I can't access it right now, but basically, the home road needs to give preference to using foreign freight cars to get loaded and send them back home.
Of course, cars being spotted for unloading could be from anywhere.
I believe it must have been very common to see foreign cars being spotted, at least in my era.
I don't know if this would have changed in the 1960-1980 era.
-Kevin
Living the dream.
Yeah, unit trains, but even the locals around here keep the equipment on their own rails. Mixes of cars, but an NS train is an NS train, and CSX, CSX for the most part....or lots of generic leasing like GATX or UTLX.
It would make sense that with so many different railroads serving smaller footprints, it would be nearly impossible to keep cars captive on your own rails and still serve customers.
Just trying to justify having a string of SOUTHERN cars being spotted in what otherwise would be a ATLANTIC COAST LINE train. Predecessors to NS and CSX, IOW, pure competitors, never related.
A big difference is now what you're seeing are often "unit trains" - trains of cars kept together as a unit - like carrying oil or coal from one place to another over and over. That didn't become 'a thing' until the late 1960s.
As far as regular industries / businesses, you would see a lot of different railroad cars being picked up and dropped off regardless of what railroad the business was located on.

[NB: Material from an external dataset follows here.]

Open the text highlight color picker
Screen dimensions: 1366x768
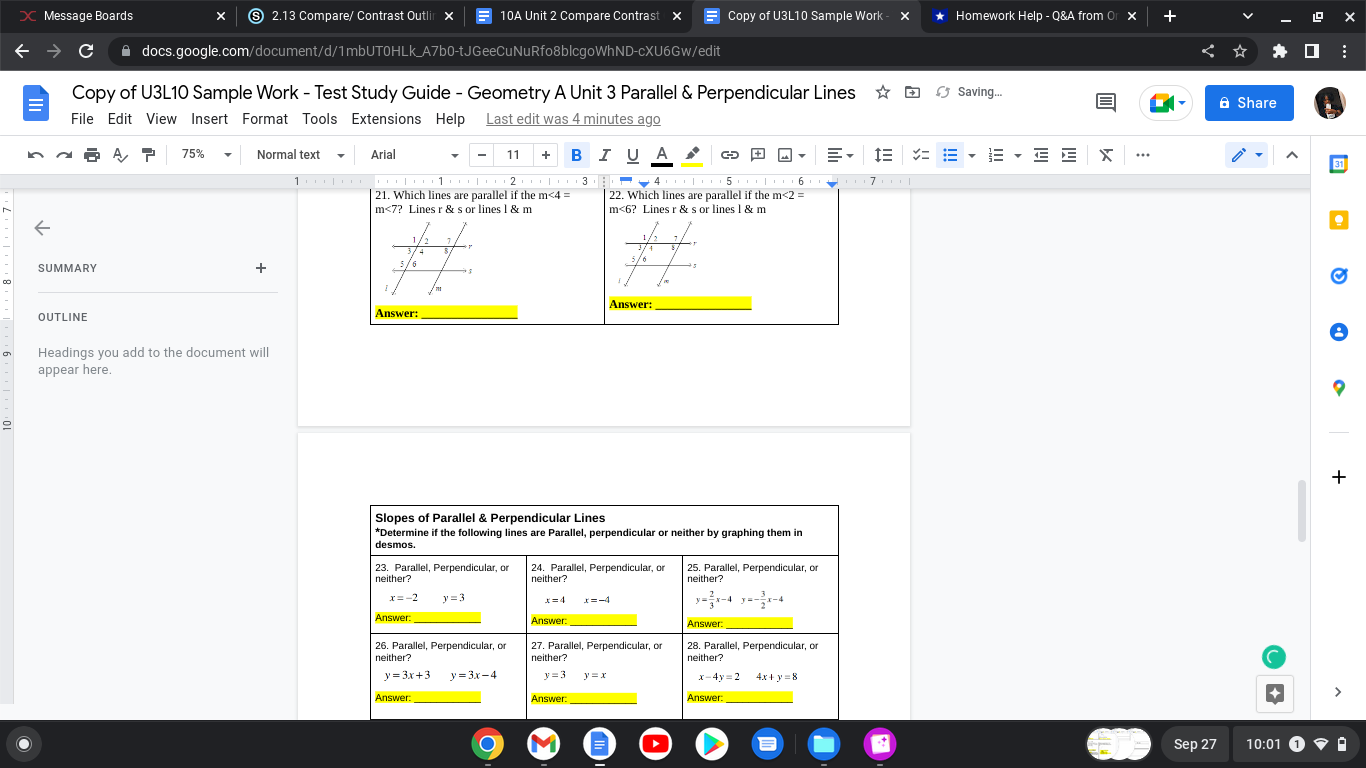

I lived for many years (starting in 1958) on a branch line of the Minneapolis Northfield and Southern Ry. I saw cars on that line from Union Pacific, Pennsylvania, Norfolk & Western, New York Central, Southern, and many many others.
Back in the day, meaning about 1960 through 1970, how common would it have been to see a foreign road named car being switched at an industry served by the home railroad?
Taking a cue from present day, my (limited) railfanning says that its not very common to see, say, a string of NS hopper cars being switched by a CSX local on tracks served by the CSX. Nearly all of the cars would be CSX owned (or an old faded name of a fallen flag now owned by CSX)
I think back in the day it was more common, but how much so?